**Saved data entries**

++++++++++

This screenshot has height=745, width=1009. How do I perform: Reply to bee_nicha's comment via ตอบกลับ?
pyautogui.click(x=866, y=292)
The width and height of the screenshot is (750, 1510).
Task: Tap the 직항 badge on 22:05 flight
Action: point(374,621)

++++++++++

Every record above must be printed again exactly as it stands.

**OUTPUT**
This screenshot has height=745, width=1009. How do I perform: Reply to bee_nicha's comment via ตอบกลับ?
pyautogui.click(x=866, y=292)
The width and height of the screenshot is (750, 1510).
Task: Tap the 직항 badge on 22:05 flight
Action: point(374,621)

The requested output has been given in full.